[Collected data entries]
☆ ☆ ☆ ☆

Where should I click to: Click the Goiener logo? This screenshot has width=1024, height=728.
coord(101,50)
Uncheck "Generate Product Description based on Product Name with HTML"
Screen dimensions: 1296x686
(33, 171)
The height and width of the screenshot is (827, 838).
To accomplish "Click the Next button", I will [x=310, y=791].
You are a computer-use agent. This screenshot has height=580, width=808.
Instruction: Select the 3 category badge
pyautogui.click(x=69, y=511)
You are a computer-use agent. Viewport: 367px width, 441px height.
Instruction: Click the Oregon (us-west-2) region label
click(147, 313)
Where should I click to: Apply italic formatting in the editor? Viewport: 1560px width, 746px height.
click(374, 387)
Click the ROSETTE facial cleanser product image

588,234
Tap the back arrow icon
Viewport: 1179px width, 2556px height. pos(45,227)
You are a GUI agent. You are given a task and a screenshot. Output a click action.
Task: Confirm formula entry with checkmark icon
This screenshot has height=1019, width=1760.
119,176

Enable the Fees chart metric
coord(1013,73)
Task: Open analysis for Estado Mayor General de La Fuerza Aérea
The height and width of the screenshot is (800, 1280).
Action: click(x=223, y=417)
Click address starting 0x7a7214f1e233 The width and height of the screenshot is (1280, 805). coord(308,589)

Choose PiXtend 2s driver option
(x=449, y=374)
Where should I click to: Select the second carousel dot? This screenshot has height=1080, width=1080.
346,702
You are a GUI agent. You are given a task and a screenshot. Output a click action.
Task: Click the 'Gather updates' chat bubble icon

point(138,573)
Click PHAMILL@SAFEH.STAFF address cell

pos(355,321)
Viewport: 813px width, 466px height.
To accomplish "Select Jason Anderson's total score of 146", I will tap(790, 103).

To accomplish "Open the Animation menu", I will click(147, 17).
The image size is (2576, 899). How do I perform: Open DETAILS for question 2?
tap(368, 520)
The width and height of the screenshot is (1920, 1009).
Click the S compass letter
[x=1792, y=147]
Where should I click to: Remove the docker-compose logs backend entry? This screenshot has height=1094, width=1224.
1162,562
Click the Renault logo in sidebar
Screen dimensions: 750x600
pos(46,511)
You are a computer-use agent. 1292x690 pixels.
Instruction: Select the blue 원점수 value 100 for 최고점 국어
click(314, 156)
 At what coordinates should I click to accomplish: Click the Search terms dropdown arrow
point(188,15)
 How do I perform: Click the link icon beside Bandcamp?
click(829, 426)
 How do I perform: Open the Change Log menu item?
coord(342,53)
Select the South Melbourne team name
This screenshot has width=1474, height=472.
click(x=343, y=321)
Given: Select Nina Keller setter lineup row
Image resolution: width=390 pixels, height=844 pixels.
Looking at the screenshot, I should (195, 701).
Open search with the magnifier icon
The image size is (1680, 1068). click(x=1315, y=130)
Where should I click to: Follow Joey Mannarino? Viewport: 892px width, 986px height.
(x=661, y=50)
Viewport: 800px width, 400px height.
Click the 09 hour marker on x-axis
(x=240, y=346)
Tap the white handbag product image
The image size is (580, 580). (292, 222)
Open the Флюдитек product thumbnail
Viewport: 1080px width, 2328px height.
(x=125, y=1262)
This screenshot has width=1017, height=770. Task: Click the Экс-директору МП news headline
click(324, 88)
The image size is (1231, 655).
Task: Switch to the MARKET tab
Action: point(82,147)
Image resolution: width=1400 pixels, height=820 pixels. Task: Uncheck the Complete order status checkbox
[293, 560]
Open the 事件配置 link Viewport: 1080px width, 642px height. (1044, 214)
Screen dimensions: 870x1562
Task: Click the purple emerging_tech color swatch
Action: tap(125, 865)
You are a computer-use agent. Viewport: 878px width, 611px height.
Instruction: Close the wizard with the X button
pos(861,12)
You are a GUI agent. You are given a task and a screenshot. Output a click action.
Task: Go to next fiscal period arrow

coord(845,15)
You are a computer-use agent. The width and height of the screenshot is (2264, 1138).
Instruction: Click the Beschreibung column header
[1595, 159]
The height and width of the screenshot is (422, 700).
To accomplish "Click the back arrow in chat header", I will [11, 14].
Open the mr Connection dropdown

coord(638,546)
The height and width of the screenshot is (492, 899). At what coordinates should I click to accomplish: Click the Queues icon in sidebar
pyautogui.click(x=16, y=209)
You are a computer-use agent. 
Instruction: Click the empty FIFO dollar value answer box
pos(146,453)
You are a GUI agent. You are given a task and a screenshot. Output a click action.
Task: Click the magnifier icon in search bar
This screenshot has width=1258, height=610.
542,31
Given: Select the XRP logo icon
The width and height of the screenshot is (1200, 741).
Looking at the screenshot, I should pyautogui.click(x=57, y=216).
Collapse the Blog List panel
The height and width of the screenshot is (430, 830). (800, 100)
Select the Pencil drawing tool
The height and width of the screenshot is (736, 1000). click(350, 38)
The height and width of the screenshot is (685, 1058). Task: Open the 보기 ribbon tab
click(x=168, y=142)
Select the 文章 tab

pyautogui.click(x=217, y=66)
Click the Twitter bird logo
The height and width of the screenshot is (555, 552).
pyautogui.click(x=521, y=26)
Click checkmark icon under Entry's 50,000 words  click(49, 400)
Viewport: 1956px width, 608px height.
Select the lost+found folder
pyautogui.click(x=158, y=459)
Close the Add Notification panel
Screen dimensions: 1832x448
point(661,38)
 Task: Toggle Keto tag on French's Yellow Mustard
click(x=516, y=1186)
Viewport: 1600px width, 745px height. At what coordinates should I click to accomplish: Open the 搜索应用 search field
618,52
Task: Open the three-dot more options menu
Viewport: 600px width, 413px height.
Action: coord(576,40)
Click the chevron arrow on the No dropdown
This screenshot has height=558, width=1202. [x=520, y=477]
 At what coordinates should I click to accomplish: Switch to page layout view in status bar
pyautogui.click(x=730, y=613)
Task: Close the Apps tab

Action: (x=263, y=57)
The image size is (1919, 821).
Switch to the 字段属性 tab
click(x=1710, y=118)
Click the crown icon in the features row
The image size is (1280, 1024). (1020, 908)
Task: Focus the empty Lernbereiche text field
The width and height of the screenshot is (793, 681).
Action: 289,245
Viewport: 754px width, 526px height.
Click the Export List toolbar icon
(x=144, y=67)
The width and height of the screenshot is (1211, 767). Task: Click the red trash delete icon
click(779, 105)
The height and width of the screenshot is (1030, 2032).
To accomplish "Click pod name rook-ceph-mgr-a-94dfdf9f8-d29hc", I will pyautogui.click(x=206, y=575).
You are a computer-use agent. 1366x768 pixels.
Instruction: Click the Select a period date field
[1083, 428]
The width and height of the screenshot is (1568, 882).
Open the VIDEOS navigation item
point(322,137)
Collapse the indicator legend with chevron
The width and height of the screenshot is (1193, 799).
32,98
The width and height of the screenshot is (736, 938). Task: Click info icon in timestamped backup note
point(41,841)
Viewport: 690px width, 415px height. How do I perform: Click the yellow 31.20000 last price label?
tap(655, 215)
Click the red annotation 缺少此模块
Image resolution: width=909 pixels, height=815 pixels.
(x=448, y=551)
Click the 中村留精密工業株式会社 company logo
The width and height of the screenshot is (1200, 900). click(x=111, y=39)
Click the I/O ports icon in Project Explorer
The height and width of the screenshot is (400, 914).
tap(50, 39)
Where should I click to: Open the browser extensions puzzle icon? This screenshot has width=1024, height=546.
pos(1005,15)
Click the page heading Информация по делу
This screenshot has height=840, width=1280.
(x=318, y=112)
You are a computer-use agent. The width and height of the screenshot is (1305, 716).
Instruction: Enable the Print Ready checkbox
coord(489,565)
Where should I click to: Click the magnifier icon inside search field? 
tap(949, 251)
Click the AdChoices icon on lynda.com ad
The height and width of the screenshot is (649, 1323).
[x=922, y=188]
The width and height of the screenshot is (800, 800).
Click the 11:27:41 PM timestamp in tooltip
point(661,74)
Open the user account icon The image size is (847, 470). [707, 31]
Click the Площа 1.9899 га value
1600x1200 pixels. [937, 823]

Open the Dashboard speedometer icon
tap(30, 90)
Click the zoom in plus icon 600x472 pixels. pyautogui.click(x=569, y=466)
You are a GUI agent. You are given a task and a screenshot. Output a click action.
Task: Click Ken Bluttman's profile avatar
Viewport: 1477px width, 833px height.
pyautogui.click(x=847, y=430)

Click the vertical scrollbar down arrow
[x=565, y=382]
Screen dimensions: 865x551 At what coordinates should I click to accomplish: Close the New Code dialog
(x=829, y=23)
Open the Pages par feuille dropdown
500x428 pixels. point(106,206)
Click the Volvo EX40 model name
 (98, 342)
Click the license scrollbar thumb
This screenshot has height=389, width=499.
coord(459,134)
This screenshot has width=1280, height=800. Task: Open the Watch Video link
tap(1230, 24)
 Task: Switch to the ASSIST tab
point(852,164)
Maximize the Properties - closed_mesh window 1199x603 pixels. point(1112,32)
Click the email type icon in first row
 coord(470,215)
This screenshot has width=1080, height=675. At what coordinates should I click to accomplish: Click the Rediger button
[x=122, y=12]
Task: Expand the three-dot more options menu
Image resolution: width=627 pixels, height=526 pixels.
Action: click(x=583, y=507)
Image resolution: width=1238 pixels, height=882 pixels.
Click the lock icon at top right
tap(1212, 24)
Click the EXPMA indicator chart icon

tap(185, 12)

☆ ☆ ☆ ☆

_WHAT YOU NEED TO DO_
Return every line from the one holding "Image resolution: width=627" through the end of the data, exactly as it appears, with both ends kept and nothing else.

_ANSWER FOR THIS EXERCISE_
Image resolution: width=627 pixels, height=526 pixels.
Action: click(x=583, y=507)
Image resolution: width=1238 pixels, height=882 pixels.
Click the lock icon at top right
tap(1212, 24)
Click the EXPMA indicator chart icon

tap(185, 12)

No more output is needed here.